# Problem
Starting at the beginning of the records and ending at the line that contains "Action: (x=287, y=323)", write those lines out again with "red" swapped for "blue" and nothing else changed. Leave the pictures out.

start Provided data

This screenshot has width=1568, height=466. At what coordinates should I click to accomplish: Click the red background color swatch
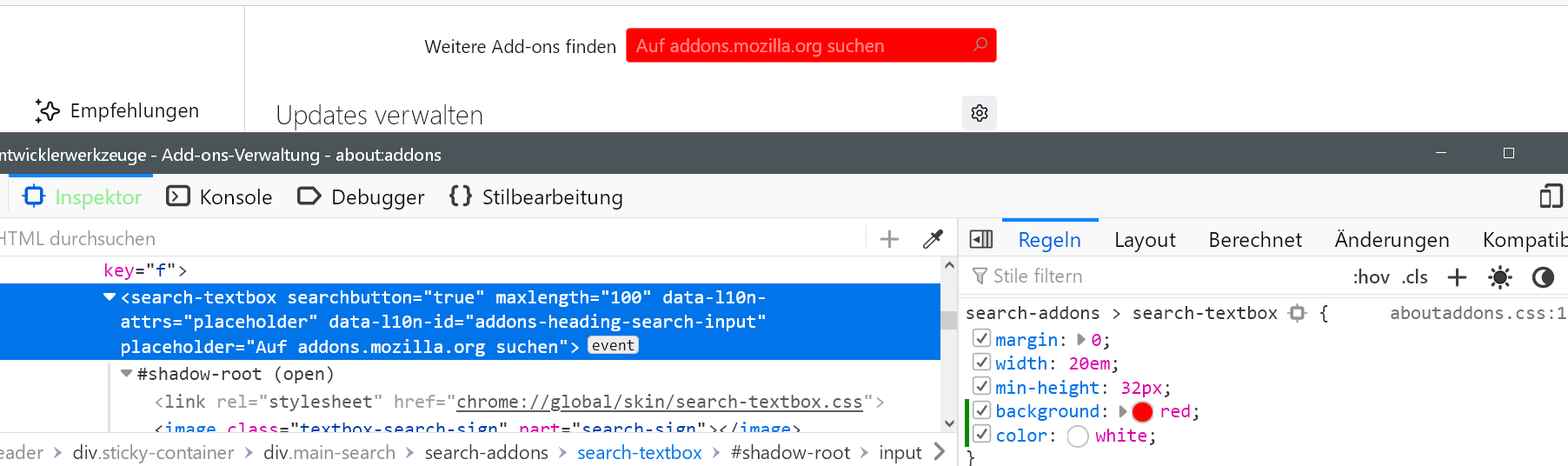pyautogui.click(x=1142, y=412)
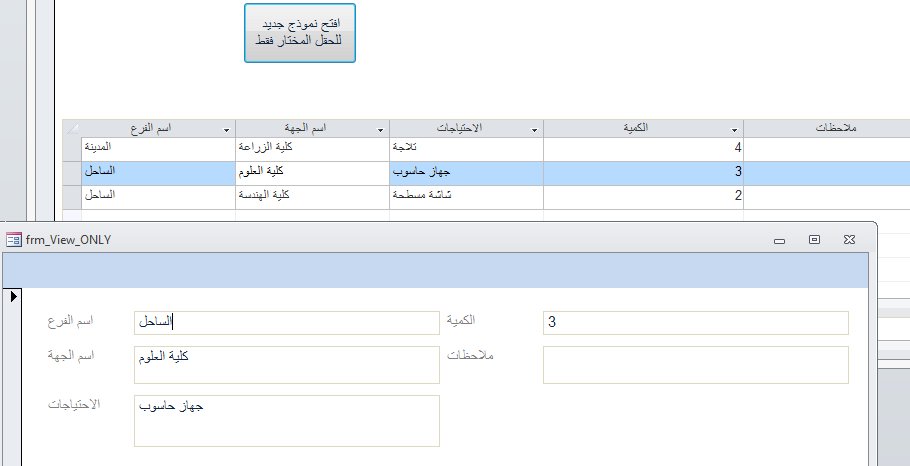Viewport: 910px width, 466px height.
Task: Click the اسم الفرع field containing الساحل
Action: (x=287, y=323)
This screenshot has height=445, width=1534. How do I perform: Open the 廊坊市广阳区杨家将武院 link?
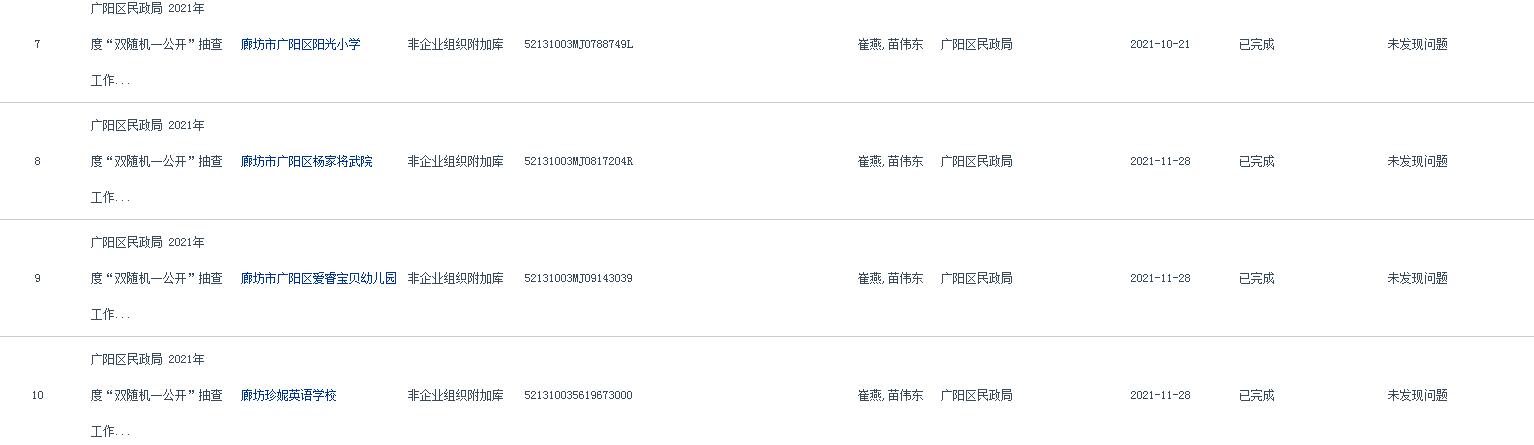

end Provided data

# Response to this task
This screenshot has width=1568, height=466. At what coordinates should I click to accomplish: Click the blue background color swatch
pyautogui.click(x=1142, y=412)
Viewport: 910px width, 466px height.
Task: Click the اسم الفرع field containing الساحل
Action: (x=287, y=323)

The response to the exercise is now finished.